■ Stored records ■
Start of Block
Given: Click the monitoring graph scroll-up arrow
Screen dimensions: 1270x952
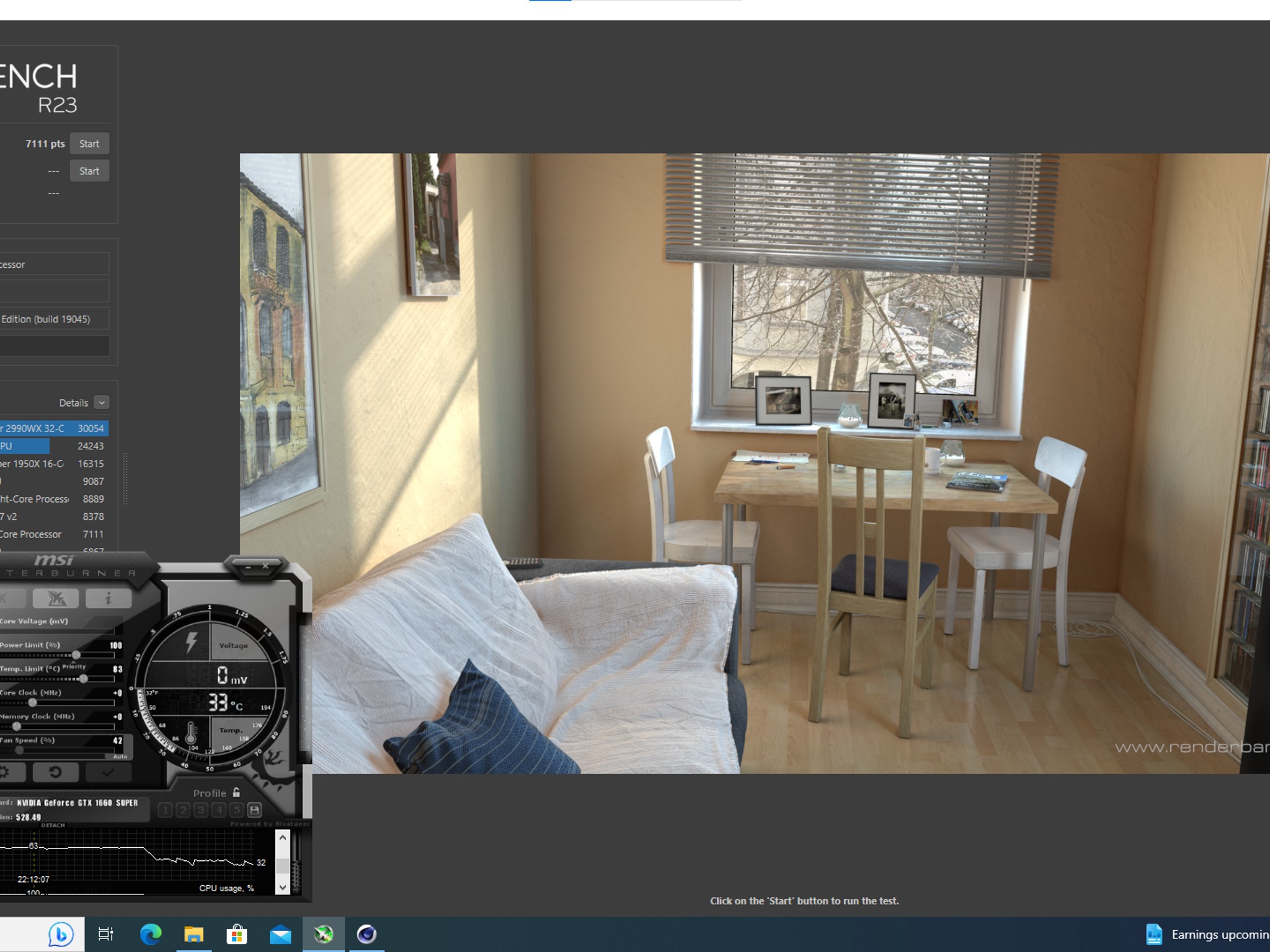Looking at the screenshot, I should coord(283,838).
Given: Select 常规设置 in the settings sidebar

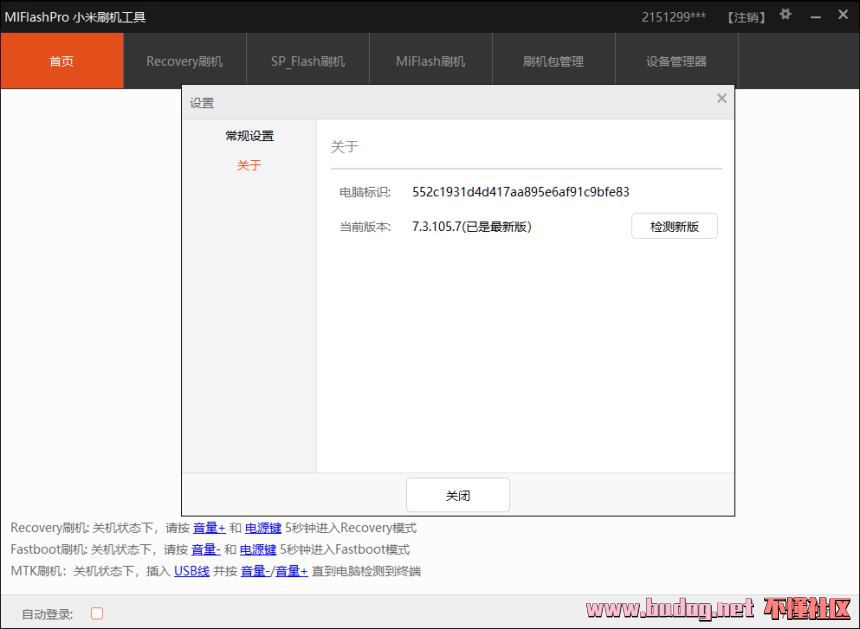Looking at the screenshot, I should [x=249, y=136].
End of Block
■ What the task requires ■
Please retype, exactly and with the pictures left out, the lines from the line containing "Screen dimensions: 1270x952" through the last line of the records above.

■ Solution ■
Screen dimensions: 1270x952
Looking at the screenshot, I should coord(283,838).
Given: Select 常规设置 in the settings sidebar

Looking at the screenshot, I should [x=249, y=136].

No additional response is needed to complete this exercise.